Can you copy out every one of the records below, character for character?

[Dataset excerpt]
## BEGIN

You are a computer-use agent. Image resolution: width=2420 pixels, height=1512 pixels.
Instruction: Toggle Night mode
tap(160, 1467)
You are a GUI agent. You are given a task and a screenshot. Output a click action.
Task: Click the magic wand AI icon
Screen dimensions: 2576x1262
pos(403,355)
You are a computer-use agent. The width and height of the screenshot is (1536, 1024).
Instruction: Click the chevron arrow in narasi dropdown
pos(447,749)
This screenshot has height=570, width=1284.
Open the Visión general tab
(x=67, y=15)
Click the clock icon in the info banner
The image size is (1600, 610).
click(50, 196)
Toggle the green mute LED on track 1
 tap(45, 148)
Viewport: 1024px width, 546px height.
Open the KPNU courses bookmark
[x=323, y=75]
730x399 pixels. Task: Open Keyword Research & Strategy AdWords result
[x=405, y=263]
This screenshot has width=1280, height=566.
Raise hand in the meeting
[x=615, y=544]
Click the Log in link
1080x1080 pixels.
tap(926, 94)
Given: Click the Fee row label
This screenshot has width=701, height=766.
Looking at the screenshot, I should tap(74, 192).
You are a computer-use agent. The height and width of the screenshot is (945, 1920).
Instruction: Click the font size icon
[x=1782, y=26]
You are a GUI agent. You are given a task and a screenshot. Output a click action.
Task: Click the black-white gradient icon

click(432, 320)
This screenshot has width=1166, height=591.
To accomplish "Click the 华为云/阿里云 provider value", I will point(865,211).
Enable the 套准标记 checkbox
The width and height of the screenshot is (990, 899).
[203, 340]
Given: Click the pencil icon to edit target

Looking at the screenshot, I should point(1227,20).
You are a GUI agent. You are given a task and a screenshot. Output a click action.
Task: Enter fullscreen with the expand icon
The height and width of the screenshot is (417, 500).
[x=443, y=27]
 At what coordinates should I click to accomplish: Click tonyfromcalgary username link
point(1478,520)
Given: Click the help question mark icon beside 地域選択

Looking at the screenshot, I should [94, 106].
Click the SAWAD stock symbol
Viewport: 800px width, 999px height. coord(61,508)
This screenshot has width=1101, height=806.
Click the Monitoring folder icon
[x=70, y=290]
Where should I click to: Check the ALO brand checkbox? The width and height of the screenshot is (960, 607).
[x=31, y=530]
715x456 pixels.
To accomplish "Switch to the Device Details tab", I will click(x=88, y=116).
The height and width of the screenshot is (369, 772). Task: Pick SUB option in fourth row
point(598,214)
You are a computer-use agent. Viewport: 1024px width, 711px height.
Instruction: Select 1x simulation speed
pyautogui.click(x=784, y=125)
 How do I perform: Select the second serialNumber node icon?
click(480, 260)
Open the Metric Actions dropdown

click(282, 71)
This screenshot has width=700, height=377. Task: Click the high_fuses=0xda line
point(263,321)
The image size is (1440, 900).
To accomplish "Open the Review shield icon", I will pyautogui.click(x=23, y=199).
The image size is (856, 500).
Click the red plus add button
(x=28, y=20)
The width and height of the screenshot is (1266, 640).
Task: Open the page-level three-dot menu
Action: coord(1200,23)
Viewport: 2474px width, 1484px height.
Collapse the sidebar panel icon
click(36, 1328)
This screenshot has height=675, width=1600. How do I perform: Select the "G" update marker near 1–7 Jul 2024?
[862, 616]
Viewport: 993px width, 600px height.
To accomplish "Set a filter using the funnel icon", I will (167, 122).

## END

--- Task answer ---
You are a computer-use agent. Image resolution: width=2420 pixels, height=1512 pixels.
Instruction: Toggle Night mode
tap(160, 1467)
You are a GUI agent. You are given a task and a screenshot. Output a click action.
Task: Click the magic wand AI icon
Screen dimensions: 2576x1262
pos(403,355)
You are a computer-use agent. The width and height of the screenshot is (1536, 1024).
Instruction: Click the chevron arrow in narasi dropdown
pos(447,749)
This screenshot has height=570, width=1284.
Open the Visión general tab
(x=67, y=15)
Click the clock icon in the info banner
The image size is (1600, 610).
click(50, 196)
Toggle the green mute LED on track 1
 tap(45, 148)
Viewport: 1024px width, 546px height.
Open the KPNU courses bookmark
[x=323, y=75]
730x399 pixels. Task: Open Keyword Research & Strategy AdWords result
[x=405, y=263]
This screenshot has width=1280, height=566.
Raise hand in the meeting
[x=615, y=544]
Click the Log in link
1080x1080 pixels.
tap(926, 94)
Given: Click the Fee row label
This screenshot has width=701, height=766.
Looking at the screenshot, I should tap(74, 192).
You are a computer-use agent. The height and width of the screenshot is (945, 1920).
Instruction: Click the font size icon
[x=1782, y=26]
You are a GUI agent. You are given a task and a screenshot. Output a click action.
Task: Click the black-white gradient icon

click(432, 320)
This screenshot has width=1166, height=591.
To accomplish "Click the 华为云/阿里云 provider value", I will point(865,211).
Enable the 套准标记 checkbox
The width and height of the screenshot is (990, 899).
[203, 340]
Given: Click the pencil icon to edit target

Looking at the screenshot, I should point(1227,20).
You are a GUI agent. You are given a task and a screenshot. Output a click action.
Task: Enter fullscreen with the expand icon
The height and width of the screenshot is (417, 500).
[x=443, y=27]
 At what coordinates should I click to accomplish: Click tonyfromcalgary username link
point(1478,520)
Given: Click the help question mark icon beside 地域選択

Looking at the screenshot, I should [94, 106].
Click the SAWAD stock symbol
Viewport: 800px width, 999px height. coord(61,508)
This screenshot has width=1101, height=806.
Click the Monitoring folder icon
[x=70, y=290]
Where should I click to: Check the ALO brand checkbox? The width and height of the screenshot is (960, 607).
[x=31, y=530]
715x456 pixels.
To accomplish "Switch to the Device Details tab", I will click(x=88, y=116).
The height and width of the screenshot is (369, 772). Task: Pick SUB option in fourth row
point(598,214)
You are a computer-use agent. Viewport: 1024px width, 711px height.
Instruction: Select 1x simulation speed
pyautogui.click(x=784, y=125)
 How do I perform: Select the second serialNumber node icon?
click(480, 260)
Open the Metric Actions dropdown

click(282, 71)
This screenshot has width=700, height=377. Task: Click the high_fuses=0xda line
point(263,321)
The image size is (1440, 900).
To accomplish "Open the Review shield icon", I will pyautogui.click(x=23, y=199).
The image size is (856, 500).
Click the red plus add button
(x=28, y=20)
The width and height of the screenshot is (1266, 640).
Task: Open the page-level three-dot menu
Action: coord(1200,23)
Viewport: 2474px width, 1484px height.
Collapse the sidebar panel icon
click(36, 1328)
This screenshot has height=675, width=1600. How do I perform: Select the "G" update marker near 1–7 Jul 2024?
[862, 616]
Viewport: 993px width, 600px height.
To accomplish "Set a filter using the funnel icon", I will (167, 122).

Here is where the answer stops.